__Prompt 1__
Reproduce the passage of the Lucien Gambarota report between "Wing Power, wave" and "into spent tubes.", inclusive.
__Prompt 2__
Which kinds of power does the opening sentence of the Lucien Gambarota report name? List all of them.
__Prompt 3__
According to the Lucien Gambarota report, in what year was Motor Wave Limited founded?

__Document passage__
Wing Power, wave power, people power. Italian inventor Lucien Gambarota tries to capitalize on all three. VOA's Paul Sisco explains in this week's Searching for Solutions report.

Lucien Gambarota is a visionary, and his vision is a cleaner world.

He founded Hong Kong-based Motor Wave Limited in 2006. He explains, "Everything we are doing is related to one subject -- energy. How do we transform the available energy around us?"

One of Gambarota's current projects involves recycling and reinventing fluorescent lights. He says he has developed a system for breathing new life into spent tubes.

"I don't know how to explain it, because it is so amazing that it works. The first time that I realized that we can do it, I was really amazed. It is possible that if we can make this system more available, there may be no more need for recycling of tubes because these tubes can last for thousands of years."

Gambarota says he hopes to begin marketing a fluorescent tube, generator and mini-turbine package for about $200 later this year.

Gambarota has formed a partnership called "Powered by You" with a fitness chain to demonstrate his alternative lighting system.

"This is how we use it. We start with two batteries and then we have, same as we have with the wind turbine, we have an inverter that converts DC power into AC power and then it goes into the lights," he said.

Dylan Wade is a director of operations for California Fitness. He says the partnership with Gambarota is a perfect match. "... a good marriage as far as, 'Hey, I'm not just going to be healthy when I'm inside of California Fitness, but I'm also going to be responsible and making sure my environment is going to be healthy for the future as well.' "

__Material provided__
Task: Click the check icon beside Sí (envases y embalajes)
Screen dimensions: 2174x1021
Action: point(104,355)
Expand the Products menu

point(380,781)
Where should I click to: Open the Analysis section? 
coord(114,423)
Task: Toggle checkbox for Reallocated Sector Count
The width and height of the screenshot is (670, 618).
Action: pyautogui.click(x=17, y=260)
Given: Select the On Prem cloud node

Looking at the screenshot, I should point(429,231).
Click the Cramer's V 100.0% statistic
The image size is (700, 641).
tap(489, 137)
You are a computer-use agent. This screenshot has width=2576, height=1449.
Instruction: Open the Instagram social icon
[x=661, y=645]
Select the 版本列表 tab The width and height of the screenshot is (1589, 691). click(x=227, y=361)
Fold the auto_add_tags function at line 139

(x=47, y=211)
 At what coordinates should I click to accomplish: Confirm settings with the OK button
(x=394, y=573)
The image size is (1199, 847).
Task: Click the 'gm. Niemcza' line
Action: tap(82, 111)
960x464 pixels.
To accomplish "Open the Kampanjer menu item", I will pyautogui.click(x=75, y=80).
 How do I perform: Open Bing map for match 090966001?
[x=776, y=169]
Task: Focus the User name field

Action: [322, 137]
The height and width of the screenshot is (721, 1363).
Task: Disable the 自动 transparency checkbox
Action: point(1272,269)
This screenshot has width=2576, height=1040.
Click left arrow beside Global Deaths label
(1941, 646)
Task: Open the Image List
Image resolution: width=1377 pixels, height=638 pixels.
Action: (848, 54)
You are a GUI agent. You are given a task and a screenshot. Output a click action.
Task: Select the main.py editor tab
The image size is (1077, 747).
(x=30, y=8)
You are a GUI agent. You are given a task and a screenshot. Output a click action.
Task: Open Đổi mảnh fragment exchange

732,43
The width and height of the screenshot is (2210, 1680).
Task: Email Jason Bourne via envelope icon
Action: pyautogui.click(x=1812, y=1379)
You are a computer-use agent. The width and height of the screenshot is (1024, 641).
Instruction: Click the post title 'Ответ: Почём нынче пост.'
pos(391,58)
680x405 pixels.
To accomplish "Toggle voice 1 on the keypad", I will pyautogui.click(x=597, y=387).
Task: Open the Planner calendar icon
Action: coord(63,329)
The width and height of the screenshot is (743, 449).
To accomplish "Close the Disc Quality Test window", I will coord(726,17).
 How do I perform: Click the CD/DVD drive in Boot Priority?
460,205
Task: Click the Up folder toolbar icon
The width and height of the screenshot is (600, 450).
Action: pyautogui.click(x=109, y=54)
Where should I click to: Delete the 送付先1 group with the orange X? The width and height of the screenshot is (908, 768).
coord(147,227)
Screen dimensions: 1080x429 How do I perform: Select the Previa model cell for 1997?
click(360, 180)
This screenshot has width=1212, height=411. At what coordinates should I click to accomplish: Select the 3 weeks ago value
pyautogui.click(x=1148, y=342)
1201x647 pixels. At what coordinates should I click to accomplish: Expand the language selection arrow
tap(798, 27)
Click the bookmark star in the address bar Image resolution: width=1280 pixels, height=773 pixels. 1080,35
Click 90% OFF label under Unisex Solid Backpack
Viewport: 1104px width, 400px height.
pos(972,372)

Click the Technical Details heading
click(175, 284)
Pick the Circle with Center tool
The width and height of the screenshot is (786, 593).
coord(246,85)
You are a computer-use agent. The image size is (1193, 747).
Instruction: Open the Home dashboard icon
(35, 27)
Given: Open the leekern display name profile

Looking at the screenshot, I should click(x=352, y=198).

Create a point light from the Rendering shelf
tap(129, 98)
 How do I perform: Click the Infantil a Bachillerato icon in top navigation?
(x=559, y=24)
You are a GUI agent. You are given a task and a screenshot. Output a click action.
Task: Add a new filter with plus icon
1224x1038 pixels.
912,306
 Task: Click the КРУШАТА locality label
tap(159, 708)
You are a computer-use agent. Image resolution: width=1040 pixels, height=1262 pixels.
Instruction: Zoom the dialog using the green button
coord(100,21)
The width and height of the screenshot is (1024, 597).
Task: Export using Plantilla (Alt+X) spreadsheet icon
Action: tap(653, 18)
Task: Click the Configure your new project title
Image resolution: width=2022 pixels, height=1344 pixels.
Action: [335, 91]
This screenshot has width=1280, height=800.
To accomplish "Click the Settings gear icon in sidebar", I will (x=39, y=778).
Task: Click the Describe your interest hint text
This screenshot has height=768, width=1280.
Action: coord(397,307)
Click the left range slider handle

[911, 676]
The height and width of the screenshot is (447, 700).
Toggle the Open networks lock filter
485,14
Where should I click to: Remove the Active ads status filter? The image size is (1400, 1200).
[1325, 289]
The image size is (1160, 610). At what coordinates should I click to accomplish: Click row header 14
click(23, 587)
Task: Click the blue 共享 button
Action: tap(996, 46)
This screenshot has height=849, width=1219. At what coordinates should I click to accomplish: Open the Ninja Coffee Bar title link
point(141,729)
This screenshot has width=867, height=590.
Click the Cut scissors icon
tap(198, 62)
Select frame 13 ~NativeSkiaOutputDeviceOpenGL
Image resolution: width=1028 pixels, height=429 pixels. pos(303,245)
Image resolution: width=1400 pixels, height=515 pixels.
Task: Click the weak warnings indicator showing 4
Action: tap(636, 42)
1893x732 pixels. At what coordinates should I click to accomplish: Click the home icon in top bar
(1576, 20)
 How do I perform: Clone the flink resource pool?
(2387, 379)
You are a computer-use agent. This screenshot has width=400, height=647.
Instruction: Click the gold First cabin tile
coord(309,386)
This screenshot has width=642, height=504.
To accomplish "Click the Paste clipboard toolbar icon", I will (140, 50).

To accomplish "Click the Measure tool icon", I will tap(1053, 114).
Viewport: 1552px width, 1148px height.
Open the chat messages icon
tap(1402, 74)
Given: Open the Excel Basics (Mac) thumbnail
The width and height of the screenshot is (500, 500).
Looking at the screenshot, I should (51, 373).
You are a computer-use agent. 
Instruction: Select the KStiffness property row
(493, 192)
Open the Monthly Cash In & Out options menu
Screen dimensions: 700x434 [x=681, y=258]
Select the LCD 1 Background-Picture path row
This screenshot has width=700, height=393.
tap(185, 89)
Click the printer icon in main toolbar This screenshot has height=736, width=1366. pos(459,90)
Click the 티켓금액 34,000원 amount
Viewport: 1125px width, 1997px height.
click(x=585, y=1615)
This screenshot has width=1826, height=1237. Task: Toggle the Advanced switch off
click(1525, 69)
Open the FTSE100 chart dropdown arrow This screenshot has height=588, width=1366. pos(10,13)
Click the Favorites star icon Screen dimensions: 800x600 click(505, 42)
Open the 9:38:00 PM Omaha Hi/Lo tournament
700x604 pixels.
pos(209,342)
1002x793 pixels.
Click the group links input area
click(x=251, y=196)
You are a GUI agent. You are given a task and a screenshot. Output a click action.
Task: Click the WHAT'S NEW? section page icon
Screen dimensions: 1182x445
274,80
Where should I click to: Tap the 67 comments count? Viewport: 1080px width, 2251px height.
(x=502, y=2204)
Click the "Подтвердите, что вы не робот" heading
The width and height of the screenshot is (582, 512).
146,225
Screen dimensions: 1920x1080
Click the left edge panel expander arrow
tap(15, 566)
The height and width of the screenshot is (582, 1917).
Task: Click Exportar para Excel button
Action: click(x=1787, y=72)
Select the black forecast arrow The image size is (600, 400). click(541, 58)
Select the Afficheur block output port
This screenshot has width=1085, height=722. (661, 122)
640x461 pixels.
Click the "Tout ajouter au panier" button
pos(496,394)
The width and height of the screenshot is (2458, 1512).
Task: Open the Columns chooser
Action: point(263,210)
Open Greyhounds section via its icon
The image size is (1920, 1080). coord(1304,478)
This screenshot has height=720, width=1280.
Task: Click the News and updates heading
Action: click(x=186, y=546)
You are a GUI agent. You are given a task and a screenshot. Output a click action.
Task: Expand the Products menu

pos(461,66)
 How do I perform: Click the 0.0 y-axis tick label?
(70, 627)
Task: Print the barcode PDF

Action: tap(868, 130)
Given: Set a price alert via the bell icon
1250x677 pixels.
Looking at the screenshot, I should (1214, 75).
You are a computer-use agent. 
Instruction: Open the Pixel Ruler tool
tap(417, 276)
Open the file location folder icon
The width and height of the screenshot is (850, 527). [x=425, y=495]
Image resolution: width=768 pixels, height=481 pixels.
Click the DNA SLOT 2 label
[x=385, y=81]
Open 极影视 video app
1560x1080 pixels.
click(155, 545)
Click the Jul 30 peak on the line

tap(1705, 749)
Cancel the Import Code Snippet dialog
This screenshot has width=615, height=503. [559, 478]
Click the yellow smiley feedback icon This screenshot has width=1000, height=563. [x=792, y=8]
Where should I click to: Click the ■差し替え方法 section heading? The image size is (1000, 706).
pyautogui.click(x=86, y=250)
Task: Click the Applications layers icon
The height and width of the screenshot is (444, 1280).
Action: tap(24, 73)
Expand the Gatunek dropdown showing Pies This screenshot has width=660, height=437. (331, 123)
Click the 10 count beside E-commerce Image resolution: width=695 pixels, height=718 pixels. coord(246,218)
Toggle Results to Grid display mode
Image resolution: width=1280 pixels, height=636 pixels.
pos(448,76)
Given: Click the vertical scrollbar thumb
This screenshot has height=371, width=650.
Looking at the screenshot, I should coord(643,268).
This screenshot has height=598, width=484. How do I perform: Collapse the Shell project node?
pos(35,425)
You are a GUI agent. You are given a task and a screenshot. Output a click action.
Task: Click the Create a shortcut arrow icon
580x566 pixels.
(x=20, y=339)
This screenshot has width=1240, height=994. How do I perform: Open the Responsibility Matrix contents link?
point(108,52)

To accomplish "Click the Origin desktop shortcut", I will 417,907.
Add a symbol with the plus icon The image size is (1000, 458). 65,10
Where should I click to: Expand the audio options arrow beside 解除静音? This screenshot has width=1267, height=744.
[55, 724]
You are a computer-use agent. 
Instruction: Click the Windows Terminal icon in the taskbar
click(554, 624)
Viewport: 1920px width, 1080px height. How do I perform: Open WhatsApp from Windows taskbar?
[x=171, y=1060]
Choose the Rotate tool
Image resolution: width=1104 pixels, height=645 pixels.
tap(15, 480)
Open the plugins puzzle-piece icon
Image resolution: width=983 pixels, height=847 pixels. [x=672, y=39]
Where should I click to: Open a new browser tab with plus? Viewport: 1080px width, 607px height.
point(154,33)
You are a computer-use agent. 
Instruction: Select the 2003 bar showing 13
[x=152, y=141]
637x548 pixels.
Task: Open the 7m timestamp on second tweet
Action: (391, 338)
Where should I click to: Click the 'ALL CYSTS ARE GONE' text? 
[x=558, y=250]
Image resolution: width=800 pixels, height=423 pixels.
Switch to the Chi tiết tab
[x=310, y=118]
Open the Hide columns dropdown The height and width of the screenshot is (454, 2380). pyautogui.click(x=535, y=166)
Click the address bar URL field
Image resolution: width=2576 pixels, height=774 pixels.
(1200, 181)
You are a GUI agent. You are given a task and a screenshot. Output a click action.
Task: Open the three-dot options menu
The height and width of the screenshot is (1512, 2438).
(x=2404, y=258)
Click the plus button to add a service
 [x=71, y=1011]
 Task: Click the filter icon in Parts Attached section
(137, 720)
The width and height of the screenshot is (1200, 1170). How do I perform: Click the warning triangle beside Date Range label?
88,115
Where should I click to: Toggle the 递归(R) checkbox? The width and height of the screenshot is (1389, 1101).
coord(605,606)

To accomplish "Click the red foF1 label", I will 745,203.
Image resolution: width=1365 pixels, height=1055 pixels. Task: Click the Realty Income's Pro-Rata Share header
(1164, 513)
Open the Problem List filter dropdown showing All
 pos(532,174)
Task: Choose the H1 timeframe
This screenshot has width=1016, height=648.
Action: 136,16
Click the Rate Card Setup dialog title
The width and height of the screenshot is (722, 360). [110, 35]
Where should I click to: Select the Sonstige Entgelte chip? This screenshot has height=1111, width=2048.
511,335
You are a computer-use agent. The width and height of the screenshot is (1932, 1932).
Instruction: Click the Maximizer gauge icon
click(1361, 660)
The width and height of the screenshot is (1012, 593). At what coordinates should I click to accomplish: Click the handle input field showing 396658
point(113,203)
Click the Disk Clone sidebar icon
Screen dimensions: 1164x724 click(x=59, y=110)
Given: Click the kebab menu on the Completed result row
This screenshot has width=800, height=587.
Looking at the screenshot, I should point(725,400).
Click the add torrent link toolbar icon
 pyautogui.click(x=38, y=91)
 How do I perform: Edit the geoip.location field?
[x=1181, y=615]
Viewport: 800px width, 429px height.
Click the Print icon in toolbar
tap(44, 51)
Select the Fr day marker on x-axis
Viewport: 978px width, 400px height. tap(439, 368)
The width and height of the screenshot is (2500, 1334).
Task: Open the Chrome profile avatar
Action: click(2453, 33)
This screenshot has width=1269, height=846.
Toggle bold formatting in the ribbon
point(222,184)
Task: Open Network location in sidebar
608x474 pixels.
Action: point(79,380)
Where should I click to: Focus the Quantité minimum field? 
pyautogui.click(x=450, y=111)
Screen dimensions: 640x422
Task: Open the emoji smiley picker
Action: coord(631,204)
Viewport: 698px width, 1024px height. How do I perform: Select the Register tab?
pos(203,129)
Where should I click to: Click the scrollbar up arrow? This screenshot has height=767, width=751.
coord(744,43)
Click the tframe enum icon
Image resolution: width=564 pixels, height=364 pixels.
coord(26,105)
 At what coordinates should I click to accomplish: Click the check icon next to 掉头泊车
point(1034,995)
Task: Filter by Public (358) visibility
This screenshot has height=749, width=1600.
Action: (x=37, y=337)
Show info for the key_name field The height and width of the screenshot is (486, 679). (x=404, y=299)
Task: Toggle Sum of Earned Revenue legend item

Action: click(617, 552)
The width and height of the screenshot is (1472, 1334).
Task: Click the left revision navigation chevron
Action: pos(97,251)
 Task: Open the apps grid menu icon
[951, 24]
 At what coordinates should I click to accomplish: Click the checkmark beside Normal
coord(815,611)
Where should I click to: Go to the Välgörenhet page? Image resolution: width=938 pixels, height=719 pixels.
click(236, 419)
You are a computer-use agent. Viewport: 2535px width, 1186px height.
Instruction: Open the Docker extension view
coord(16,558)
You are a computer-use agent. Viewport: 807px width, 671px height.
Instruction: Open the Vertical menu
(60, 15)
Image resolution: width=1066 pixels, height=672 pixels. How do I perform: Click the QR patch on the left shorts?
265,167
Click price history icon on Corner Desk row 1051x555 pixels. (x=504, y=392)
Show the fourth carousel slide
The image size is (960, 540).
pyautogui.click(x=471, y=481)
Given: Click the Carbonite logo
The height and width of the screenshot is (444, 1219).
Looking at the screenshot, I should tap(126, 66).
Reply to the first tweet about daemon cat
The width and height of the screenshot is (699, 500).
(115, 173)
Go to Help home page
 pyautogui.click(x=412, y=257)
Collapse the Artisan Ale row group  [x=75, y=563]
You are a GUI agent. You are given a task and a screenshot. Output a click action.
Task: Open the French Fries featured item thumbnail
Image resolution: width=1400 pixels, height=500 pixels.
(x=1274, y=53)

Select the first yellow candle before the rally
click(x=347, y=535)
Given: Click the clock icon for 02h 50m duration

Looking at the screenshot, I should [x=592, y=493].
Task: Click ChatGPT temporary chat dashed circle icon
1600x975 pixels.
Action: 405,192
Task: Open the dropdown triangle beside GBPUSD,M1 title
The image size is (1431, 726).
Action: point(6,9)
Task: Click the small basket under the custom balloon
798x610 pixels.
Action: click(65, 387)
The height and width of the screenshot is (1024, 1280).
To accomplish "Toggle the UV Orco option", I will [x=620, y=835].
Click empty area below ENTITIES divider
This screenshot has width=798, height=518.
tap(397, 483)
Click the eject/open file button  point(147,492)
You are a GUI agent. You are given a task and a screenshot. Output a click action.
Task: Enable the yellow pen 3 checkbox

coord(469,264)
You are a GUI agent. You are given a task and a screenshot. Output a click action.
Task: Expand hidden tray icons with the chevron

__Worked solution 1__
Wing Power, wave power, people power. Italian inventor Lucien Gambarota tries to capitalize on all three. VOA's Paul Sisco explains in this week's Searching for Solutions report.

Lucien Gambarota is a visionary, and his vision is a cleaner world.

He founded Hong Kong-based Motor Wave Limited in 2006. He explains, "Everything we are doing is related to one subject -- energy. How do we transform the available energy around us?"

One of Gambarota's current projects involves recycling and reinventing fluorescent lights. He says he has developed a system for breathing new life into spent tubes.

__Worked solution 2__
Wing power, wave power, people power

__Worked solution 3__
2006